- **Exercise requirements**
Word for word, repeat each entry that follows.

*** Extracted information Section Begins ***

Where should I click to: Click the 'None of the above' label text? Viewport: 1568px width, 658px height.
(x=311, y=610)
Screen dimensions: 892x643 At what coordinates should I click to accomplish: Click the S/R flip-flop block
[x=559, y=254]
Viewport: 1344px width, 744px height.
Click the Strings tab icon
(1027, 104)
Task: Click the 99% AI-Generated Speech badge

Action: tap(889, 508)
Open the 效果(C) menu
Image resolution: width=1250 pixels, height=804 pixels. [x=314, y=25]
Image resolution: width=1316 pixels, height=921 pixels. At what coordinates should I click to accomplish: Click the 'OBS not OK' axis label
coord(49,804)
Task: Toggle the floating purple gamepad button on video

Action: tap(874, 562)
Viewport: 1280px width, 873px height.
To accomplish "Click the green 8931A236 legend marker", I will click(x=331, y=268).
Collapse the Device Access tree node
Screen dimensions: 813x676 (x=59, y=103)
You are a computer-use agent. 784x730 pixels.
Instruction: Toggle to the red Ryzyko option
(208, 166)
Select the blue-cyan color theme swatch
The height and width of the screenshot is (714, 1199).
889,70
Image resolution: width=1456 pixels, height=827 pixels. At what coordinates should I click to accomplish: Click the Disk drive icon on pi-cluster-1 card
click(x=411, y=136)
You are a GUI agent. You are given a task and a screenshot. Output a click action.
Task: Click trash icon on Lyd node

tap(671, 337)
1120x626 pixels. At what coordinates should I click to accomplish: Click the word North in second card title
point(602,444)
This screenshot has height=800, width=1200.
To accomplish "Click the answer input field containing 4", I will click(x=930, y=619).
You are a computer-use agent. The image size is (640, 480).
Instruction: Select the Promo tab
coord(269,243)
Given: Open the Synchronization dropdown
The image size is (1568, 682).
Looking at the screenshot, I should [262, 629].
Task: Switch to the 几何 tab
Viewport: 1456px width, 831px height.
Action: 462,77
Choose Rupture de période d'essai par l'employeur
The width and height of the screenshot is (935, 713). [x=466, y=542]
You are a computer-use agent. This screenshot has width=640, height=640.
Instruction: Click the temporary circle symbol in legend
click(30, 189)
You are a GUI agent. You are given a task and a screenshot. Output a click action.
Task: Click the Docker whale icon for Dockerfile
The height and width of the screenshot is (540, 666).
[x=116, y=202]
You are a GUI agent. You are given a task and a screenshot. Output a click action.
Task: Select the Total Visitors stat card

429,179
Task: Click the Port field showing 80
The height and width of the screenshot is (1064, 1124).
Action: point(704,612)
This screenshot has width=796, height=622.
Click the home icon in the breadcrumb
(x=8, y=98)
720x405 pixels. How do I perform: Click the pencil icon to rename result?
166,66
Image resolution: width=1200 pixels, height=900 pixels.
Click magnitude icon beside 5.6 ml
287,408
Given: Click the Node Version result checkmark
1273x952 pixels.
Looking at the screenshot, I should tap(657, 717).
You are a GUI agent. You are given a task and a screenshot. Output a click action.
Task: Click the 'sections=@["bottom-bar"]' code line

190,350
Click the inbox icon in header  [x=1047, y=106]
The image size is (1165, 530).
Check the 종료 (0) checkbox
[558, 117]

*** Extracted information Section Ends ***

- **Response for this exercise**
Where should I click to: Click the 'None of the above' label text? Viewport: 1568px width, 658px height.
(x=311, y=610)
Screen dimensions: 892x643 At what coordinates should I click to accomplish: Click the S/R flip-flop block
[x=559, y=254]
Viewport: 1344px width, 744px height.
Click the Strings tab icon
(1027, 104)
Task: Click the 99% AI-Generated Speech badge

Action: tap(889, 508)
Open the 效果(C) menu
Image resolution: width=1250 pixels, height=804 pixels. [x=314, y=25]
Image resolution: width=1316 pixels, height=921 pixels. At what coordinates should I click to accomplish: Click the 'OBS not OK' axis label
coord(49,804)
Task: Toggle the floating purple gamepad button on video

Action: tap(874, 562)
Viewport: 1280px width, 873px height.
To accomplish "Click the green 8931A236 legend marker", I will click(x=331, y=268).
Collapse the Device Access tree node
Screen dimensions: 813x676 (x=59, y=103)
You are a computer-use agent. 784x730 pixels.
Instruction: Toggle to the red Ryzyko option
(208, 166)
Select the blue-cyan color theme swatch
The height and width of the screenshot is (714, 1199).
889,70
Image resolution: width=1456 pixels, height=827 pixels. At what coordinates should I click to accomplish: Click the Disk drive icon on pi-cluster-1 card
click(x=411, y=136)
You are a GUI agent. You are given a task and a screenshot. Output a click action.
Task: Click trash icon on Lyd node

tap(671, 337)
1120x626 pixels. At what coordinates should I click to accomplish: Click the word North in second card title
point(602,444)
This screenshot has height=800, width=1200.
To accomplish "Click the answer input field containing 4", I will click(x=930, y=619).
You are a computer-use agent. The image size is (640, 480).
Instruction: Select the Promo tab
coord(269,243)
Given: Open the Synchronization dropdown
The image size is (1568, 682).
Looking at the screenshot, I should [262, 629].
Task: Switch to the 几何 tab
Viewport: 1456px width, 831px height.
Action: 462,77
Choose Rupture de période d'essai par l'employeur
The width and height of the screenshot is (935, 713). [x=466, y=542]
You are a computer-use agent. This screenshot has width=640, height=640.
Instruction: Click the temporary circle symbol in legend
click(30, 189)
You are a GUI agent. You are given a task and a screenshot. Output a click action.
Task: Click the Docker whale icon for Dockerfile
The height and width of the screenshot is (540, 666).
[x=116, y=202]
You are a GUI agent. You are given a task and a screenshot. Output a click action.
Task: Select the Total Visitors stat card

429,179
Task: Click the Port field showing 80
The height and width of the screenshot is (1064, 1124).
Action: point(704,612)
This screenshot has width=796, height=622.
Click the home icon in the breadcrumb
(x=8, y=98)
720x405 pixels. How do I perform: Click the pencil icon to rename result?
166,66
Image resolution: width=1200 pixels, height=900 pixels.
Click magnitude icon beside 5.6 ml
287,408
Given: Click the Node Version result checkmark
1273x952 pixels.
Looking at the screenshot, I should tap(657, 717).
You are a GUI agent. You are given a task and a screenshot. Output a click action.
Task: Click the 'sections=@["bottom-bar"]' code line

190,350
Click the inbox icon in header  [x=1047, y=106]
The image size is (1165, 530).
Check the 종료 (0) checkbox
[558, 117]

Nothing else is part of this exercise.